- Task brief -
Quote the article on stem cell treatment for cleft palates, everything from "Cleft palates, although" down to "up to birth.", word for word.

- Document segment -

--

Society – Stem cell hope for cleft palate babies

Society – Stem cell hope for cleft palate babies
ET staff writer
ET staff writer
23 November, 2018 1 min read

Adult stem cells could be used in the future to heal babies with cleft palates, a pioneering new treatment in Colombia has shown.

The condition is an abnormality whereby the part of skull which connects the mouth to the nose has not developed. It affects around one in every 700 births.

Cleft palates, although treatable, have been labelled as a ‘serious handicap’ under UK abortion law. It means that an unborn child with a cleft palate could be aborted right up to birth.

Cleft palates are usually repaired with surgery in early childhood, which often involves bone grafts and carries the risk of complications.

But now scientists in Colombia say that blood taken from the umbilical cord could be used as an alternative to bone grafts. Researchers at the Hospital De San José in Bogotá successfully trialled the procedure with nine children over the last ten years.

One girl diagnosed with cleft palate while in the womb had blood taken and stored from her stem-cell rich umbilical cord once she was born. She wore a device similar to a dental retainer to reshape the soft tissue in her jaw for the first five months of her life.

--

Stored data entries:
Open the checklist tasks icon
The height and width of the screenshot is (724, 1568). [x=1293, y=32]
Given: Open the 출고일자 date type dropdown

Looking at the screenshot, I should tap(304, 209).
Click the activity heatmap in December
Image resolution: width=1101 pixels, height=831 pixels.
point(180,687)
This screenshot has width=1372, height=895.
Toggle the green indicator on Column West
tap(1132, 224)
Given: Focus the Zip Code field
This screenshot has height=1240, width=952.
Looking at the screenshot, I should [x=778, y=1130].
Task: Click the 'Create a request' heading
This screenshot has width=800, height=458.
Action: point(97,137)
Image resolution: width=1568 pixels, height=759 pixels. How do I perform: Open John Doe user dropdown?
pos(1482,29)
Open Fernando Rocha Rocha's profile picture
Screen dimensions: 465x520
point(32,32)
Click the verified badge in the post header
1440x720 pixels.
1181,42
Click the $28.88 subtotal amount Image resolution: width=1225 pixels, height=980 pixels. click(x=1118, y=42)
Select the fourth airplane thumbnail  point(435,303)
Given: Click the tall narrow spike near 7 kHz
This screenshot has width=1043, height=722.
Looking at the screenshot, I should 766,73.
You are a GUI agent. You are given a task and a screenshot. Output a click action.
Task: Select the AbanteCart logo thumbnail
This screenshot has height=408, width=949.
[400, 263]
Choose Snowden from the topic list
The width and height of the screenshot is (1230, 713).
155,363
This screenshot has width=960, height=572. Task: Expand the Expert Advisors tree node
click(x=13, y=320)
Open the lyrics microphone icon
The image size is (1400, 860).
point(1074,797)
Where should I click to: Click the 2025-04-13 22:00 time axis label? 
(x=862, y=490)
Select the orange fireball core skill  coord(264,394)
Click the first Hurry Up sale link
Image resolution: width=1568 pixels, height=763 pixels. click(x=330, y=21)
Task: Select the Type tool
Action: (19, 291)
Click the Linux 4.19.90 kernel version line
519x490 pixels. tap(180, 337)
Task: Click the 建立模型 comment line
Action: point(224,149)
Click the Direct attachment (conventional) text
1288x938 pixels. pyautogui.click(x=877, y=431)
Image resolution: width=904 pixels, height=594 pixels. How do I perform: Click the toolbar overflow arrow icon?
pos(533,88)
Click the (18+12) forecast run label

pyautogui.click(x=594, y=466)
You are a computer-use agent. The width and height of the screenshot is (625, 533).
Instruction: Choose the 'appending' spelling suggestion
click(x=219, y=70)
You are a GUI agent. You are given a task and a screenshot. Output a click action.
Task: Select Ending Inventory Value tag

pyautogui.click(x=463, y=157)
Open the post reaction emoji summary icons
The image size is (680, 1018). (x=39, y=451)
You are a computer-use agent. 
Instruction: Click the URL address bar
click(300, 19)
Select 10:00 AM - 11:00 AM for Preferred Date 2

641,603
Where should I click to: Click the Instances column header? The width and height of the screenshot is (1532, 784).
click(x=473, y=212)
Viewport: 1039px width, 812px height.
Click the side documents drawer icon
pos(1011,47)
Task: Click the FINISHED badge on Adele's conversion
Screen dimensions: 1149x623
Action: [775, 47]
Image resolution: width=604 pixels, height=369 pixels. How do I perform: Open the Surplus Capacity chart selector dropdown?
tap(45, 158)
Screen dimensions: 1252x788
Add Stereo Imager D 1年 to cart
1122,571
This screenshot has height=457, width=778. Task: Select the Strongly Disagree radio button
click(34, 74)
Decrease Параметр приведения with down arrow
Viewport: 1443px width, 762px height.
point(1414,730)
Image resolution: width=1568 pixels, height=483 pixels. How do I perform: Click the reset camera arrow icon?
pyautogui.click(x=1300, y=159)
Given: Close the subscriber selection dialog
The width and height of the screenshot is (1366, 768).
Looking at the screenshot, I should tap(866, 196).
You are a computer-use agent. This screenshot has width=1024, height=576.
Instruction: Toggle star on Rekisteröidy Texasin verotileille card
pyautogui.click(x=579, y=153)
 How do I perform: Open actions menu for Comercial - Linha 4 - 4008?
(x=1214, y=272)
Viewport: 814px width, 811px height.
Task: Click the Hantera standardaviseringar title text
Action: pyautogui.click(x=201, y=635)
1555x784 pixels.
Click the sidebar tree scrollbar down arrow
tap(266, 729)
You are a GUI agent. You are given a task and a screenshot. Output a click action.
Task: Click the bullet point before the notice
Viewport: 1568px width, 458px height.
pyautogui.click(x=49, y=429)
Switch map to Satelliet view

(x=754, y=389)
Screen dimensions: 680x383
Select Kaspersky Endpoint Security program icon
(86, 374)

--

- Answer space -
Cleft palates, although treatable, have been labelled as a ‘serious handicap’ under UK abortion law. It means that an unborn child with a cleft palate could be aborted right up to birth.